*** Opening of ENTRIES PROVIDED ***

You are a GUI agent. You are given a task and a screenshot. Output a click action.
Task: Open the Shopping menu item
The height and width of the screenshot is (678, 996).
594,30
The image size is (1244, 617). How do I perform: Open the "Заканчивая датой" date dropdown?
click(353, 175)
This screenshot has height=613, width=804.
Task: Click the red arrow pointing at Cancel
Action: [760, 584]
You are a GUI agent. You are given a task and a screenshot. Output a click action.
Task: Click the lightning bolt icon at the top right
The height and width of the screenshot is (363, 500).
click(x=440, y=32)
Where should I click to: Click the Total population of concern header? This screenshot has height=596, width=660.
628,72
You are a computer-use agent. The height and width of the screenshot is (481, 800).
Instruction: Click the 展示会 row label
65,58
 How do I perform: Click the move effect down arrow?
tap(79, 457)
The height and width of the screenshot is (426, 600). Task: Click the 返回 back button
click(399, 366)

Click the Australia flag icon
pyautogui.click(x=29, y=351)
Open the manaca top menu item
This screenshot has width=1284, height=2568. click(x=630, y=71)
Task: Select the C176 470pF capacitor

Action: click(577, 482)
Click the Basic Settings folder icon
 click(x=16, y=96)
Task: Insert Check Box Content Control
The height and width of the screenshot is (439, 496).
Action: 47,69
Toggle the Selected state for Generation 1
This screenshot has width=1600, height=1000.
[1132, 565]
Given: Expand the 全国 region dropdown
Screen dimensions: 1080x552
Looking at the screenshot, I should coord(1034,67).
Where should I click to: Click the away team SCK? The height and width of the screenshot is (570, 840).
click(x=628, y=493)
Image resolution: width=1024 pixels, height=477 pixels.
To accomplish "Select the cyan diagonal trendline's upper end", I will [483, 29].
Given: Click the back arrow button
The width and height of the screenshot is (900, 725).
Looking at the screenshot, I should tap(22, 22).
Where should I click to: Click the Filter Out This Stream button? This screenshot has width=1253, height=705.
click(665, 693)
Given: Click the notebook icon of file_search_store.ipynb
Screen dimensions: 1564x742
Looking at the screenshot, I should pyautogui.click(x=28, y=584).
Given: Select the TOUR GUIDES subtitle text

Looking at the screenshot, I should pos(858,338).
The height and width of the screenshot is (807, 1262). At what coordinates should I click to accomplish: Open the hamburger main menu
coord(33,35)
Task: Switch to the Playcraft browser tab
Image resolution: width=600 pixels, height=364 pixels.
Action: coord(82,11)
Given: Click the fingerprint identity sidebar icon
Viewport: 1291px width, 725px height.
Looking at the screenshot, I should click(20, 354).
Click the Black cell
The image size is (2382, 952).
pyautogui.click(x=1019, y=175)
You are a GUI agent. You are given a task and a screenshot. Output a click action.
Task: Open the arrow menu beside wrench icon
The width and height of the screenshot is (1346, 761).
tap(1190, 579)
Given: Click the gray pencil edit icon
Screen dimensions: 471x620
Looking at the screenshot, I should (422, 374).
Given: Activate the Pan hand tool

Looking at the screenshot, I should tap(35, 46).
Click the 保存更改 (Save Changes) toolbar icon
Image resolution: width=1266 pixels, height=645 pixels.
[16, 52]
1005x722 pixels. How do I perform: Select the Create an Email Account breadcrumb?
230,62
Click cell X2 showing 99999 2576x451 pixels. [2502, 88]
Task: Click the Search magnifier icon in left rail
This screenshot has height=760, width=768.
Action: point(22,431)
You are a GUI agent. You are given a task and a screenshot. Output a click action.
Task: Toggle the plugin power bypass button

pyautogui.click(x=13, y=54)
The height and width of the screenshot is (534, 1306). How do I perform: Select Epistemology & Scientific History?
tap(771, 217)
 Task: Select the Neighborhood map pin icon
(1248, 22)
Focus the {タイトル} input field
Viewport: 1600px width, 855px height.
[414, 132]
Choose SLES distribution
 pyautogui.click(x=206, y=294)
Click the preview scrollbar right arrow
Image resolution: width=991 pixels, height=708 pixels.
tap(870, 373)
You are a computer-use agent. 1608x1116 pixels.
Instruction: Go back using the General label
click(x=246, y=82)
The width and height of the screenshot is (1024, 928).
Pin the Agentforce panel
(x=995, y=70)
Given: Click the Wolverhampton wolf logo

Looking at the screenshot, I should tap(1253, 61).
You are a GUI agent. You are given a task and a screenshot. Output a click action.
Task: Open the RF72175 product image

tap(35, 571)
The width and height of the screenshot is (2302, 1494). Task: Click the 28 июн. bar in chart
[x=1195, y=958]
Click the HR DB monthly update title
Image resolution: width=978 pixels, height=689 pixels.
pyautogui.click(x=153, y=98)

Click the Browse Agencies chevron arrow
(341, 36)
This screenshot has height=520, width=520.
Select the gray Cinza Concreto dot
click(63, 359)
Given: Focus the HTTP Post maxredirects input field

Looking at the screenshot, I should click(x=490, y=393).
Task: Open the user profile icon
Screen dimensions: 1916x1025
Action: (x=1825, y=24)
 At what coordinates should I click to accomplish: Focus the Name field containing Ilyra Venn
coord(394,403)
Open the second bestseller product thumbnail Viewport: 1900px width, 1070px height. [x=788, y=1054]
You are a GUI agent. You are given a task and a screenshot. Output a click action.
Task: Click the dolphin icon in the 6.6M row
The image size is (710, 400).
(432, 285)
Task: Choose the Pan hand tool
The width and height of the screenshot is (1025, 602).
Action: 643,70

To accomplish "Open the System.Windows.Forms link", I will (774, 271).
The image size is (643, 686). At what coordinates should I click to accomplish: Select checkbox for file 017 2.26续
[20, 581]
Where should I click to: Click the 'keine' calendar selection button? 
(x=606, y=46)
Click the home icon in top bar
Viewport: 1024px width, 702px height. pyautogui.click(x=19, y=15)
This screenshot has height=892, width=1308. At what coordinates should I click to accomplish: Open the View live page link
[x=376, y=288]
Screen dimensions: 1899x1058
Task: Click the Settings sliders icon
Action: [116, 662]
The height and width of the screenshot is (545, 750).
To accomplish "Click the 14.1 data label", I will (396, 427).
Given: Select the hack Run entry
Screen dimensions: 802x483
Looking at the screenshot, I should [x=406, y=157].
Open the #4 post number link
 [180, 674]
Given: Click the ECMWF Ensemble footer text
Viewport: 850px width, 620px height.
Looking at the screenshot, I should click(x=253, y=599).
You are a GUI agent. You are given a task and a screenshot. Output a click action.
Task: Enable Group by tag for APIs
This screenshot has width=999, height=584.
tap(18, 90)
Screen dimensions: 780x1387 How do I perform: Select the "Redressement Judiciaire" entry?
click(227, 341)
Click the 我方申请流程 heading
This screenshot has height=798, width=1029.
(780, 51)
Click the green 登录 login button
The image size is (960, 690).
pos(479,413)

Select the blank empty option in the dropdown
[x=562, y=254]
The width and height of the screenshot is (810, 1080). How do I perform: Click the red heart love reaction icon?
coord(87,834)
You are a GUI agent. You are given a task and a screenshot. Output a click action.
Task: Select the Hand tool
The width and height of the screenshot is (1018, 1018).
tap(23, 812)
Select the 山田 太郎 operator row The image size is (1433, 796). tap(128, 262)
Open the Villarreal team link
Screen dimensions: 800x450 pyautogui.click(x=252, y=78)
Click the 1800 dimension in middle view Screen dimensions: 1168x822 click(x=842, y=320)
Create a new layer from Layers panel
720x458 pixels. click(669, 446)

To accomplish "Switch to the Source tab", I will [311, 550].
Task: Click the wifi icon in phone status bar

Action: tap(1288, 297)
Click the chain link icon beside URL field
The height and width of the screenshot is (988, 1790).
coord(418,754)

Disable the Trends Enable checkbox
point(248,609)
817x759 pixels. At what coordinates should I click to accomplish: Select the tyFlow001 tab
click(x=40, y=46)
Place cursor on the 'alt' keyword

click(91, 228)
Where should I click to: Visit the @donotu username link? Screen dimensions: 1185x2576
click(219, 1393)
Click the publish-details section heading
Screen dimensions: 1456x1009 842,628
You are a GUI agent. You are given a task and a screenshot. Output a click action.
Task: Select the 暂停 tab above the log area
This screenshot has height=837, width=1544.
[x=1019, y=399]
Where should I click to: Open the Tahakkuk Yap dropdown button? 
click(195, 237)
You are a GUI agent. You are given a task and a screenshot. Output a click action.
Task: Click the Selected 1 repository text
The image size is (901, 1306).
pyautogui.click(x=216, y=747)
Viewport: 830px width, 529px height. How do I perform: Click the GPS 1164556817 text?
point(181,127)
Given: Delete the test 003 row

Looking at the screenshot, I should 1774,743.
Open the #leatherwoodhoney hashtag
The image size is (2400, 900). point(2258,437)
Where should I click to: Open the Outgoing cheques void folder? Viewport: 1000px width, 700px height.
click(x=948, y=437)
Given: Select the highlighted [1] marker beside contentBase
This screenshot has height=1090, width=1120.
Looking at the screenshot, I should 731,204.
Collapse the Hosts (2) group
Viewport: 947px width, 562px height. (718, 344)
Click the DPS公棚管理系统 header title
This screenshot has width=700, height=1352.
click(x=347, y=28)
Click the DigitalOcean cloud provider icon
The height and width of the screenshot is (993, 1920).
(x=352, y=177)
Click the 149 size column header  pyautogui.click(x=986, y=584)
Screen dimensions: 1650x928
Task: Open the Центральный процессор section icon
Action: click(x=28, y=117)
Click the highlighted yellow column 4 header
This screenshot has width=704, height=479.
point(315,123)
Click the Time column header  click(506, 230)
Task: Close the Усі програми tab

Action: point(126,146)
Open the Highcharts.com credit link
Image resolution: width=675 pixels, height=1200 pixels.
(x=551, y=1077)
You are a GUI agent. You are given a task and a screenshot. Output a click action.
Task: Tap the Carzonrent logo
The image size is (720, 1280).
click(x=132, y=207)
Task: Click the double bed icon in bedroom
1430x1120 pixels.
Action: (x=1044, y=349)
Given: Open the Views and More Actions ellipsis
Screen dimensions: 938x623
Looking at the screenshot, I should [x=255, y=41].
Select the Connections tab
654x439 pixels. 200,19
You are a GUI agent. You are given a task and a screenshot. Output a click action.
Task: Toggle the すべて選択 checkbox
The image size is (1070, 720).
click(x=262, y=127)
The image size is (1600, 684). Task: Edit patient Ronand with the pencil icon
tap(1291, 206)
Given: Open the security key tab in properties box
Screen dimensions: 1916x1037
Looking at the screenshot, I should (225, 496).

*** Close of ENTRIES PROVIDED ***

Quote exactly the first line of the entries and every line after it, stopping with the line that contains "Task: Click the lightning".

PROBLEM SOLUTION:
You are a GUI agent. You are given a task and a screenshot. Output a click action.
Task: Open the Shopping menu item
The height and width of the screenshot is (678, 996).
594,30
The image size is (1244, 617). How do I perform: Open the "Заканчивая датой" date dropdown?
click(353, 175)
This screenshot has height=613, width=804.
Task: Click the red arrow pointing at Cancel
Action: [760, 584]
You are a GUI agent. You are given a task and a screenshot. Output a click action.
Task: Click the lightning bolt icon at the top right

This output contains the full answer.